Note: As part of our Preparation framework, we are investing in the development of improved assessment methods for ai-based security risks. We believe these efforts would benefit from broader input and that sharing methods could also be valuable to the ai risk research community. To this end, we present some of our first works, today focused on biological risk. We look forward to receiving feedback from the community and sharing more of our ongoing research.
Background. As OpenAI and other model developers build more capable ai systems, the potential for both beneficial and harmful uses of ai will grow. One potentially harmful use, highlighted by researchers and policymakers, is the ability of artificial intelligence systems to help malicious actors create biological threats (e.g., see White House 2023, ai-powered-biological-warfare-biggest-issue-former/” rel=”noopener noreferrer” target=”_blank”>Lovelace 2022, Sandbrink 2023). In a hypothetical example discussed, a malicious actor could use a highly capable model to develop a step-by-step protocol, troubleshoot wet lab procedures, or even autonomously execute steps in the biothreat creation process when given access. to tools like cloud labs (see Carter et al., 2023). However, evaluation of the feasibility of such hypothetical examples was limited by insufficient evaluations and data.
Following our recently shared Preparedness Framework, we are developing methodologies to empirically assess these types of risks, to help us understand where we are today and where we could be in the future. Here, we detail a new assessment that could help serve as a potential “tripwire” signaling the need for caution and additional testing of the potential for biologic misuse. This evaluation aims to measure whether the models could significantly increase malicious actors' access to dangerous information about creating biological threats, compared to the baseline of existing resources (i.e., the Internet).
To evaluate this, we conducted a study with 100 human participants, comprising (a) 50 biology experts with PhDs and professional wet lab experience and (b) 50 student-level participants, with at least one undergraduate course in biology. Each group of participants was randomly assigned to a control group, which only had access to the Internet, or a treatment group, which had access to GPT-4 in addition to the Internet. Each participant was then asked to complete a series of tasks covering aspects of the end-to-end process for creating biothreats.(^1) To our knowledge, this is the largest human assessment to date of ai's impact on biorisk information.

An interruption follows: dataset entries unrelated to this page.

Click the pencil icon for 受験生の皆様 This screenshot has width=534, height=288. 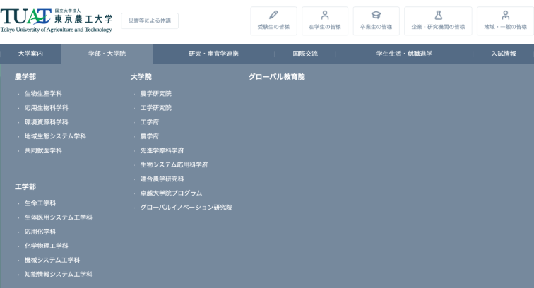pyautogui.click(x=273, y=15)
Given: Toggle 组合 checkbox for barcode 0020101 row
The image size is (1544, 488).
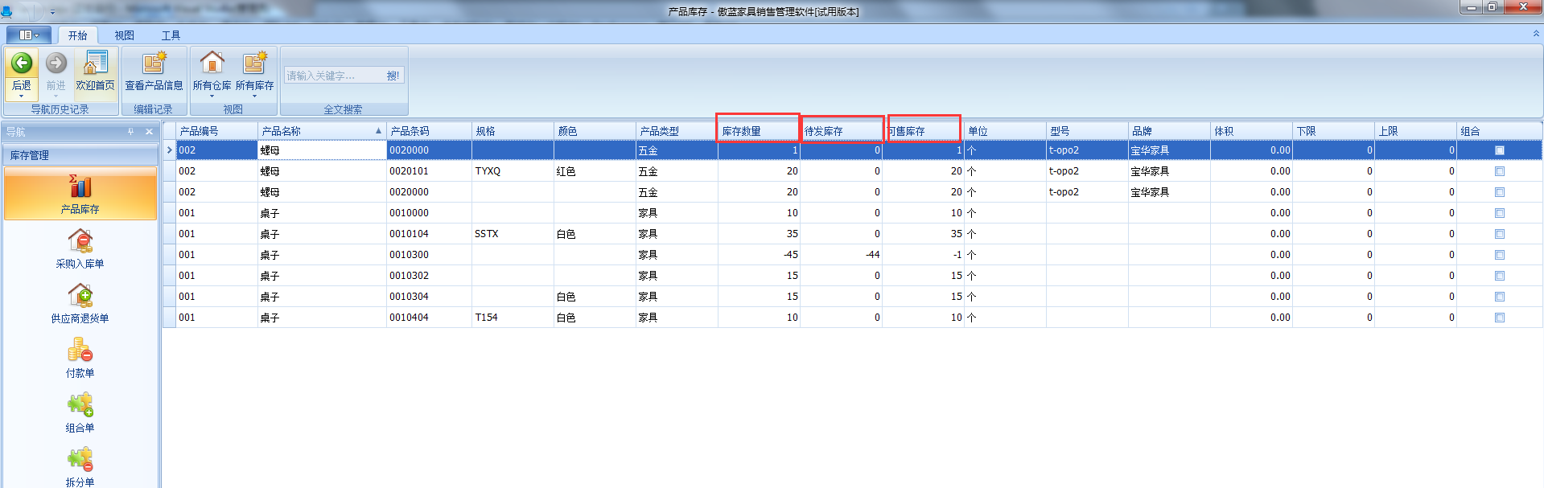Looking at the screenshot, I should (x=1499, y=171).
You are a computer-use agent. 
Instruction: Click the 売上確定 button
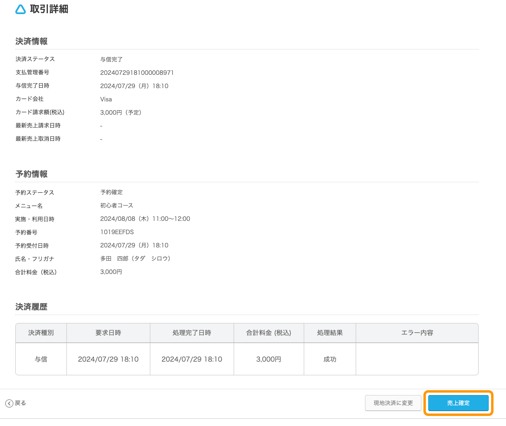point(458,403)
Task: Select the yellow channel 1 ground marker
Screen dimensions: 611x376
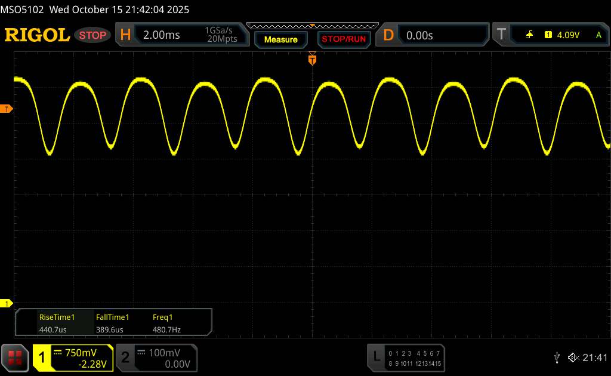Action: [7, 304]

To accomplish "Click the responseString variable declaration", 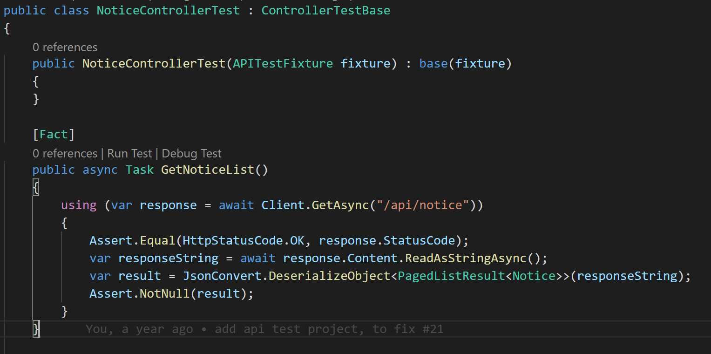I will [168, 259].
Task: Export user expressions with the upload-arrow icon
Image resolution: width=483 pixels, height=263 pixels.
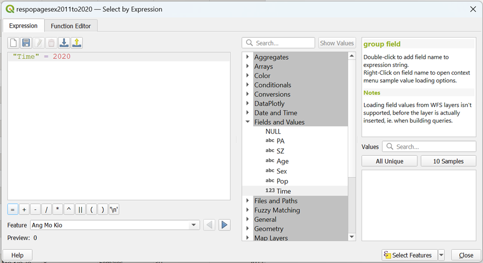Action: tap(77, 44)

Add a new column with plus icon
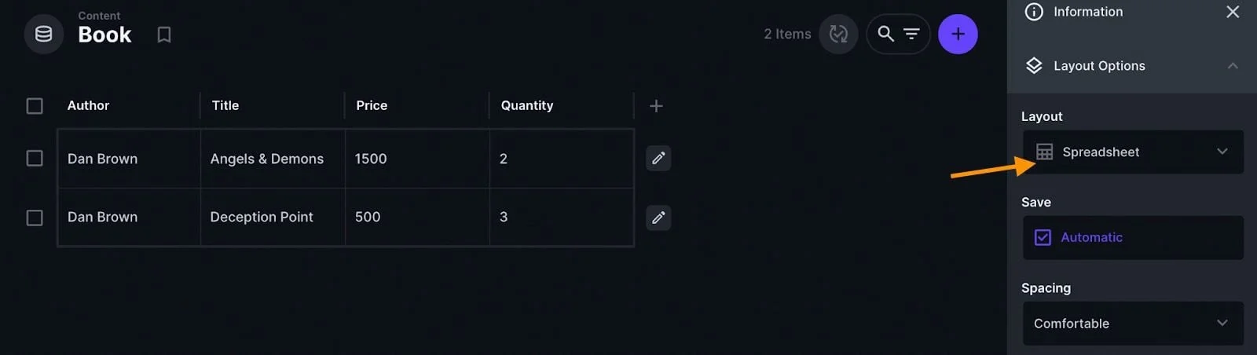pos(656,106)
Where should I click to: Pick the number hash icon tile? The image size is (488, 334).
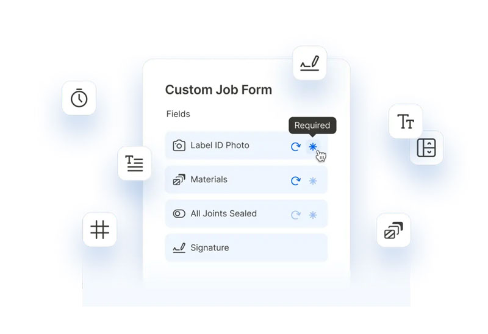tap(99, 230)
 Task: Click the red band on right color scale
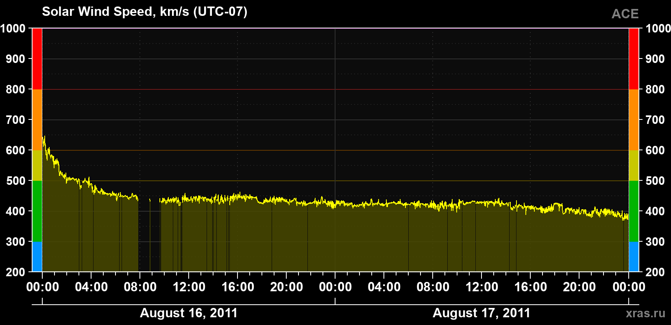(634, 59)
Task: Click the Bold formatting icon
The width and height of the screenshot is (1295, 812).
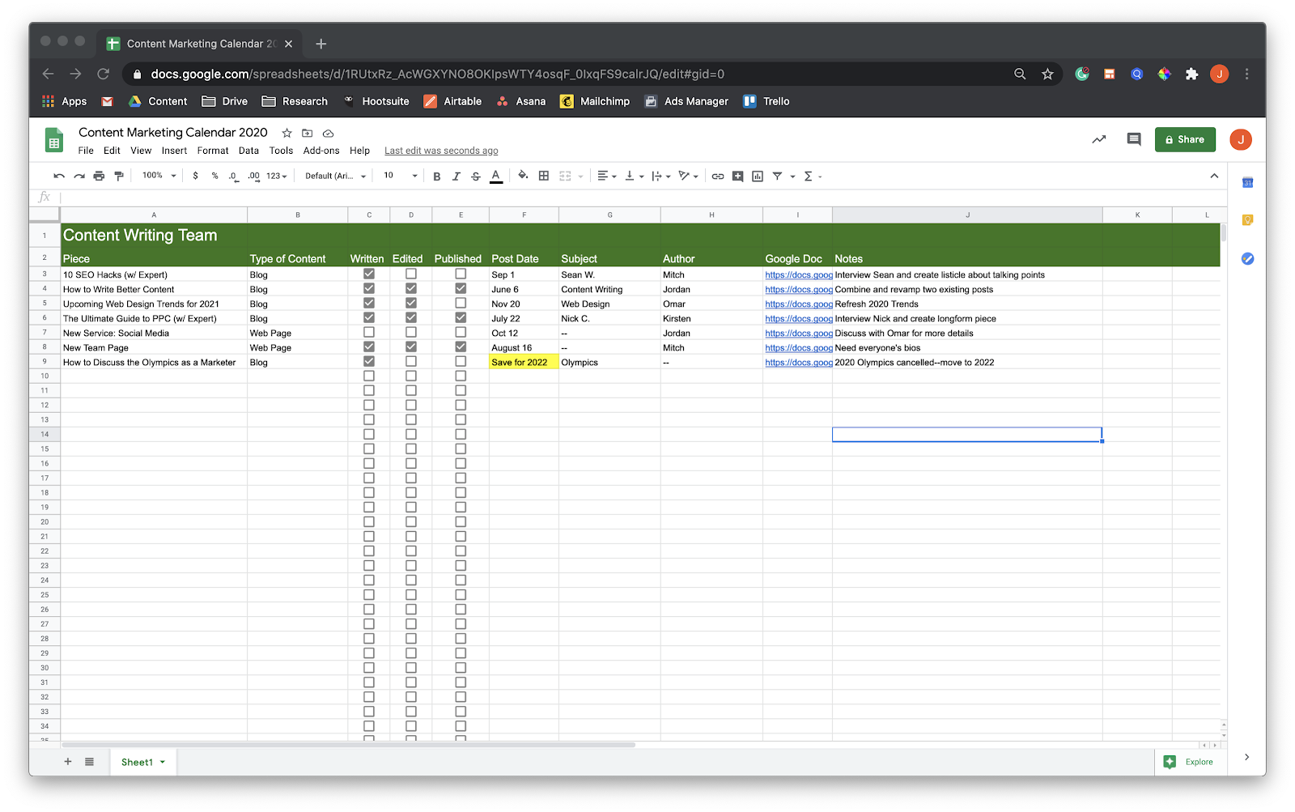Action: tap(437, 176)
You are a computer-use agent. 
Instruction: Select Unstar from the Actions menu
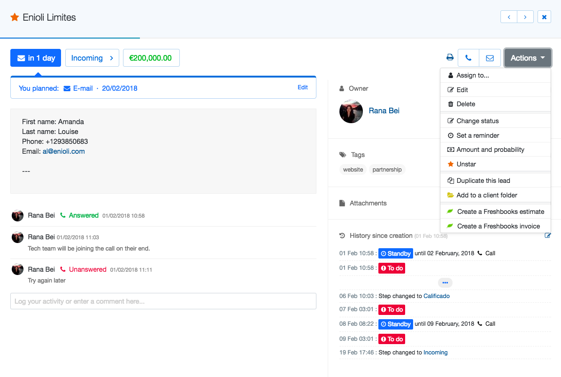(466, 164)
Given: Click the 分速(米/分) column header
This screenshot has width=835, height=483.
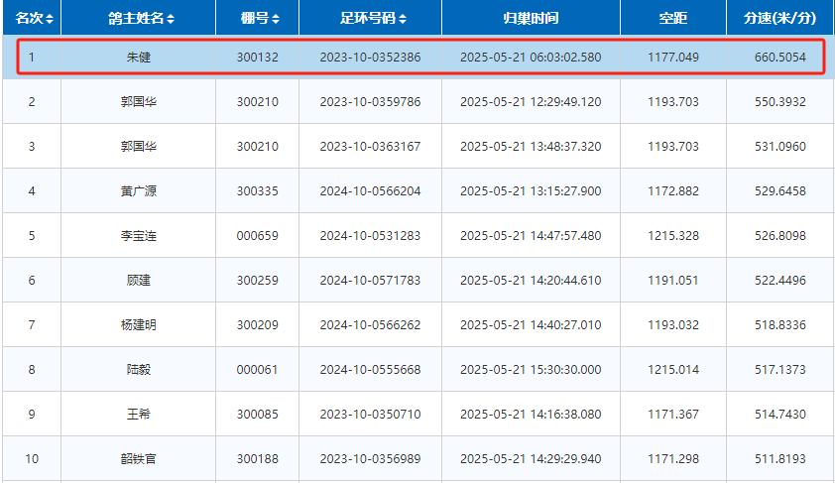Looking at the screenshot, I should tap(779, 19).
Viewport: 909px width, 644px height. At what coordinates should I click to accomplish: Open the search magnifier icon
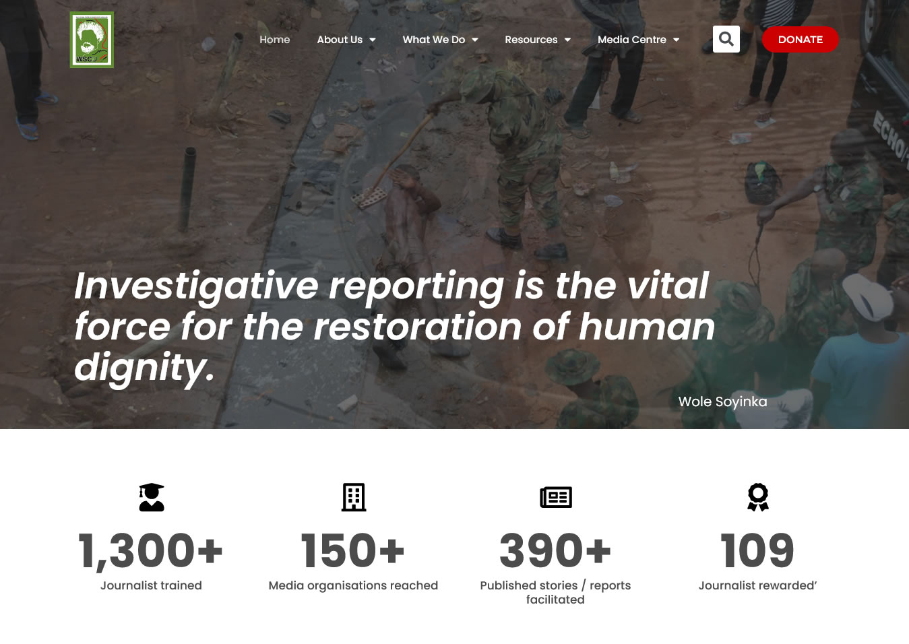pyautogui.click(x=726, y=39)
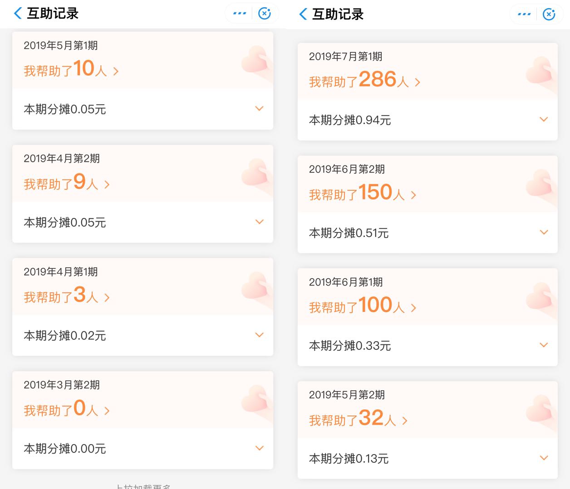The width and height of the screenshot is (570, 489).
Task: Open the more options "..." menu on right page
Action: pos(523,14)
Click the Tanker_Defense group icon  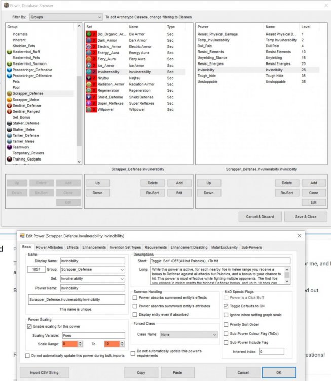click(9, 135)
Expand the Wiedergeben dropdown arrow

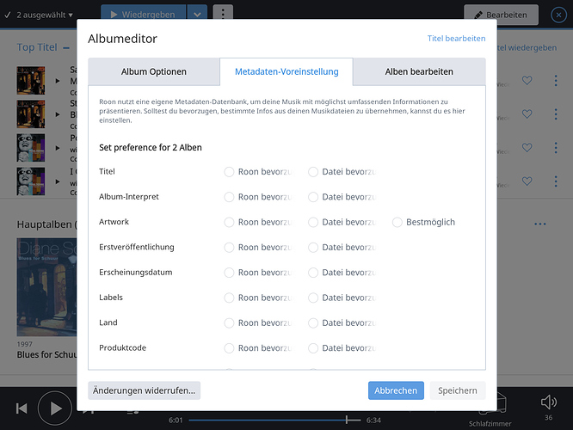197,15
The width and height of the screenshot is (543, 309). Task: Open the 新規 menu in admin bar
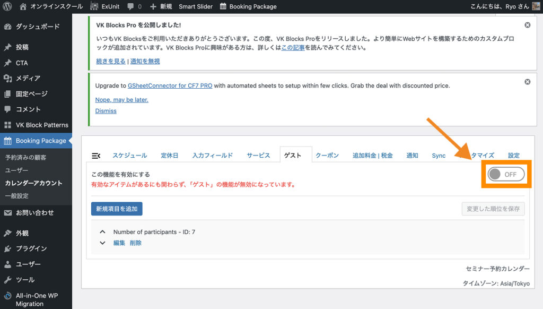tap(161, 6)
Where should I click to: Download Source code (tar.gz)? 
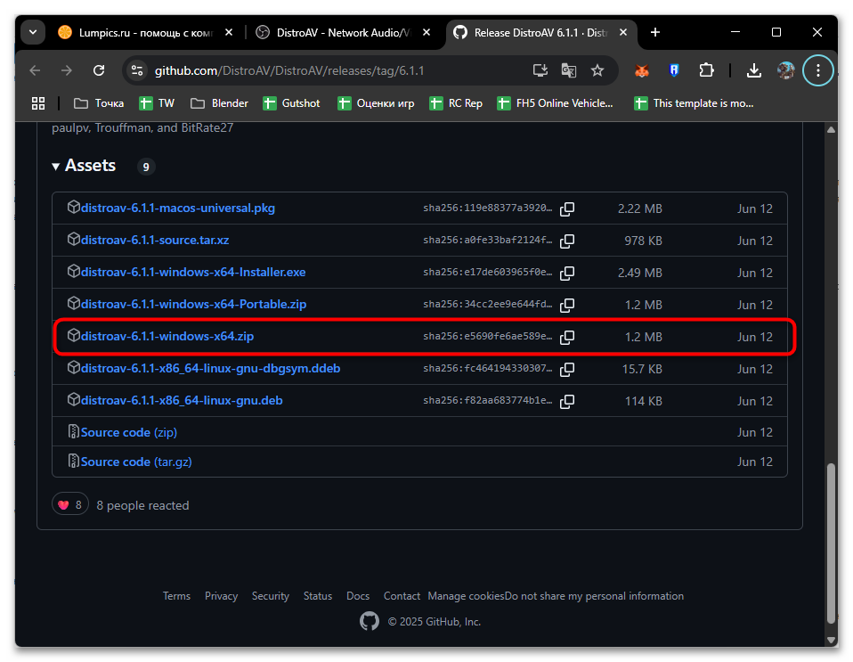(x=136, y=462)
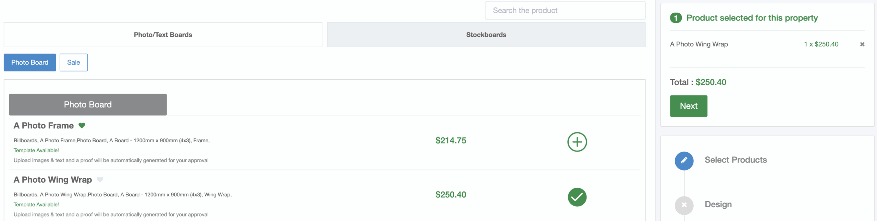
Task: Focus the Search the product field
Action: 565,11
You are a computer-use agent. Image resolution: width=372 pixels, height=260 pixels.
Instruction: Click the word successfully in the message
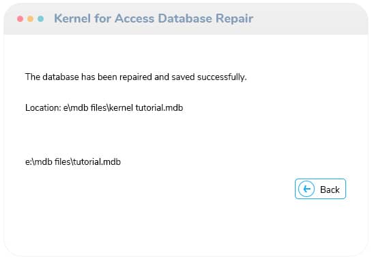pos(222,77)
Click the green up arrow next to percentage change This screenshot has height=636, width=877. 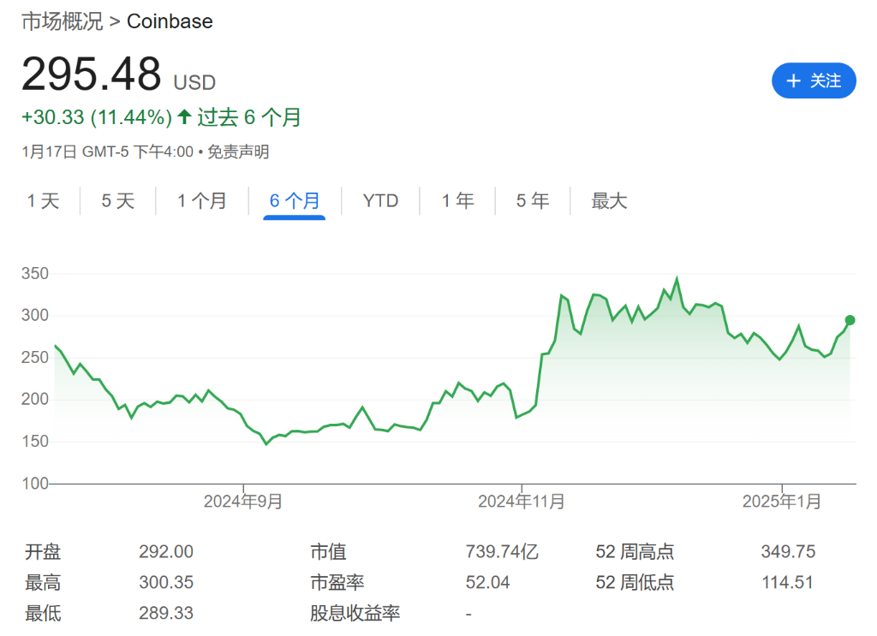(x=183, y=116)
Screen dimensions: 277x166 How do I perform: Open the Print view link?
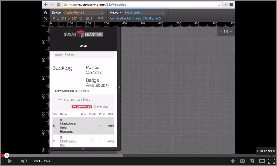tap(101, 107)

Recommendations. Our study evaluated performance improvements for participants with access to GPT-4 across five metrics (accuracy, completeness, innovation, time taken, and self-assessed difficulty) and five stages in the biothreat creation process (ideation, acquisition, scale-up, formulation). , and release). We found slight improvements in accuracy and completeness for those who had access to the language model. Specifically, on a 10-point scale measuring response accuracy, we observed an increase in mean score of 0.88 for experts and 0.25 for students compared to the Internet-only baseline, and improvements similar in terms of integrity (0.82 for experts and 0.41 for students). However, the effect sizes obtained were not large enough to be statistically significant, and our study highlighted the need for further research into what performance thresholds indicate a significant increase in risk. Furthermore, we note that access to information alone is insufficient to create a biological threat, and that this assessment does not prove success in physically constructing threats.
Below, we share our evaluation procedure and the results it yielded in more detail. We also discuss several methodological ideas related to the capabilities attainment and security considerations necessary to execute this type of assessment with scaled frontier models. We also discuss the limitations of statistical significance as an effective method for measuring model risk and the importance of further research to assess the significance of model evaluation results.